- Exercise brief
A verbatim copy of the records below, pictures omitted, is the task.

╭─ Material shown

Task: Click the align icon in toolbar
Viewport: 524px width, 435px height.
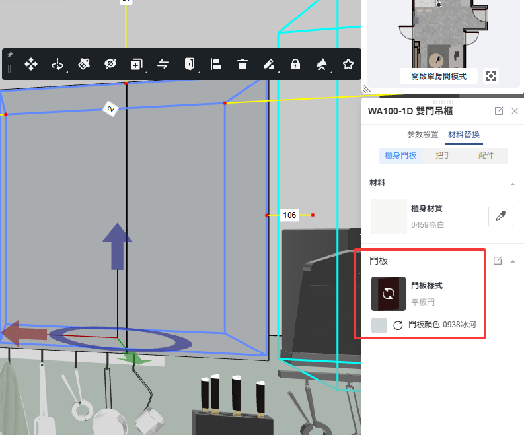Action: click(x=215, y=64)
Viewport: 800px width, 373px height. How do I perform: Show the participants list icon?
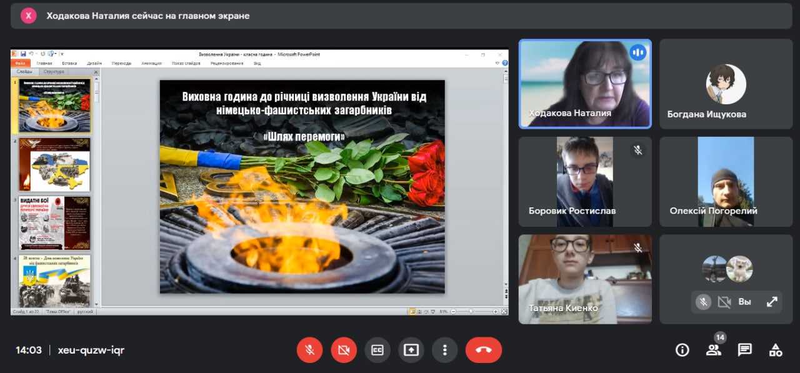(713, 350)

╰─

- Written solution
Task: Click the align icon in toolbar
Viewport: 524px width, 435px height.
Action: click(x=215, y=64)
Viewport: 800px width, 373px height. How do I perform: Show the participants list icon?
(713, 350)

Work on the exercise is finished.